News around the world

The Omnipotent Stem Cells

There is good news for those suffering from rheumatoid arthritis. Transplanting stem cells could be the most effective treatment. Researchers at Northwestern University in Chicago used stem cells from the sibling of a 52-year old patient to treat her rheumatoid arthritis. The patient was completely cured nine months after transplantation and became drug-free a year later. The researchers concluded that the procedure could be performed safely and without the development of graft versus host disease.

Stem cells can also be harvested from human embryos and developed into various cells and tissues. This is what a team did from Advanced Cell Technology in Massachusetts who coaxed stem cells from human embryos to form retinal cells. These retinal cells could be used to treat blindness. Dr. Robert Lanza, the scientific director of the center described their findings as the first derivation of retinal cells from human embryonic stem cells. This could also be one of the very first applications of embryonic stem-cell technology and millions of patients with retinal degeneration might benefit from these cells in future. However, Lanza has also raised concern over the restriction imposed by President Bush on the use of federal fund to work on stem-cell batches that had been created before 9 August, 2001. Scientists complain that these batches are contaminated and are not enough.

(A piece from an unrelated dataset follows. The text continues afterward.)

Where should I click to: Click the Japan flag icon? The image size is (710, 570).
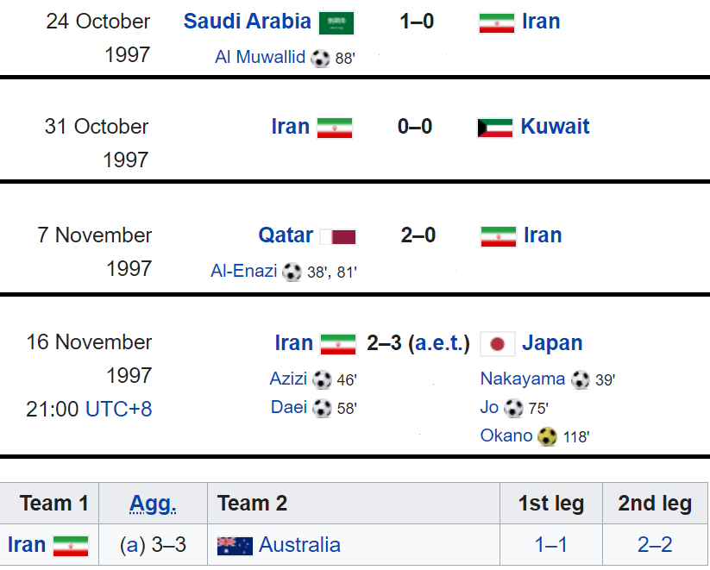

Elsewhere in Israel, a team from Technion-Israel Institute of Technology took embryonic stem cells and coaxed them to grow into heart muscle cells. When injected into the hearts of pigs with abnormally slow heart rates, 11 out of 13 pigs produced their own heart rhythm. Researchers say the same technique could be used to make a “biological pacemaker” to treat human patients with heart conditions. This could replace the electronic pacemaker currently in use.

Cystic fibrosis (CF) is another disease which could benefit from embryonic stem cells. Three people a week die from CF in the UK. Researchers at King’s College London has developed stem cell lines with the mutation for CF. Dr. Stephen Minger said embryonic stem cells could be differentiated into epithelium (lung tissues). Dr. Minger and his team is the first to grow human embryonic stem cells in the UK.

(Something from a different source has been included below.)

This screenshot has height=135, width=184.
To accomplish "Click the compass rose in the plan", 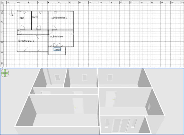I will point(12,13).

On a related issue, Prof. Ian Wilmut who cloned Dolly the sheep have formally applied for a license to clone human embryos to find a cure for Motor Neurone Disease (MND). Prof. Wilmut stressed that the embryos would be destroyed after experimentation. The aim is to study how the disease develops in the embryo and what goes wrong in the nerve cells of patients. Prof. Wimut plans to take DNA from the skin or blood of a patient and implant it into a human egg from which the genetic material has been removed. However pro-life campaigners opposed the research.


Methane-breathing Microbe as a Biotech Workhorse

The first complete genome sequence of a methane-breathing microbe revealed that this bacterium is capable of responding to changes in its environment by functioning through different chemical pathways for using methane. Known as Methanotrophs, this bacterium could possibly be harnessed to play an important role in efforts to reduce methane emissions that are generated by biological sources as such ruminants and landfills.


DNA as a Template to Produce Organic Molecules

It is not new to use DNA strands as a blueprint for proteins but chemists at Harvard University have developed an innovative method to use short DNA strands as a template to produce complex synthetic molecules. With this method a collection of DNA strands could be transformed into a corresponding collection of sequence-programmed small macrocyclic molecules with potentially interesting chemical biological properties.